Word for word, retype the lines from the one containing "Given: Expand the Total Revenue row chevron" to the one containing "Task: Open the Accounting section" below, keeping both end lines and dropping the pictures.

BEGIN Records shown

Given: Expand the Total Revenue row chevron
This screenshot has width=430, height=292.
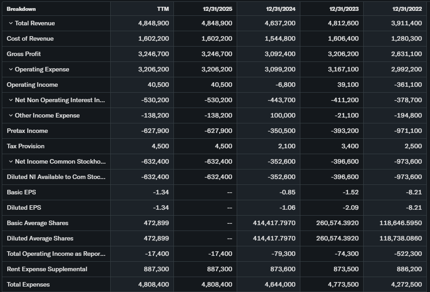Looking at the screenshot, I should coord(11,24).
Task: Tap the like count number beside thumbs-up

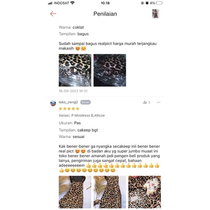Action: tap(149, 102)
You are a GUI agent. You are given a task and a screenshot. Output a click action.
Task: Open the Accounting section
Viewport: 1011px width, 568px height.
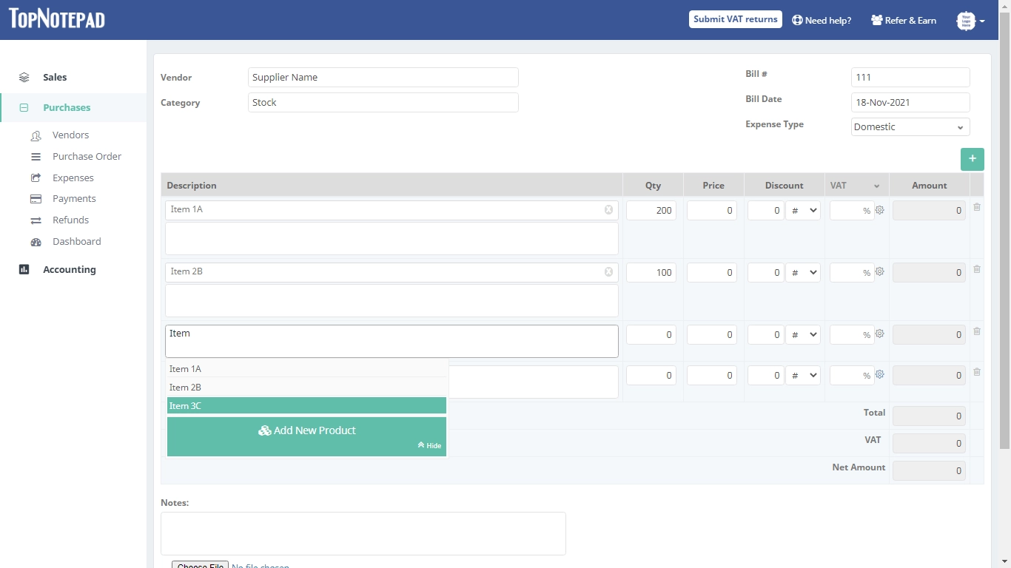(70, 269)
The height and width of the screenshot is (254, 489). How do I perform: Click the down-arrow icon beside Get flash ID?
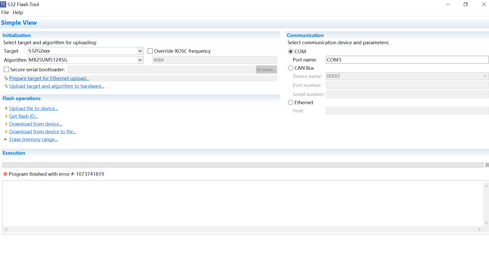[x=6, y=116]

END Records shown
BEGIN Records shown

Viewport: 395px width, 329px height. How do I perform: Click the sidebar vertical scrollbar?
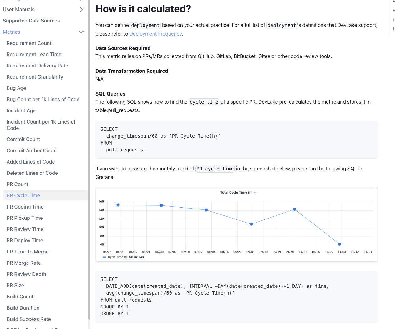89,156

END Records shown

▶ _Reply to the exercise_:
Given: Expand the Total Revenue row chevron
This screenshot has width=430, height=292.
Looking at the screenshot, I should coord(11,24).
Task: Tap the like count number beside thumbs-up

Action: tap(149, 102)
You are a GUI agent. You are given a task and a screenshot. Output a click action.
Task: Open the Accounting section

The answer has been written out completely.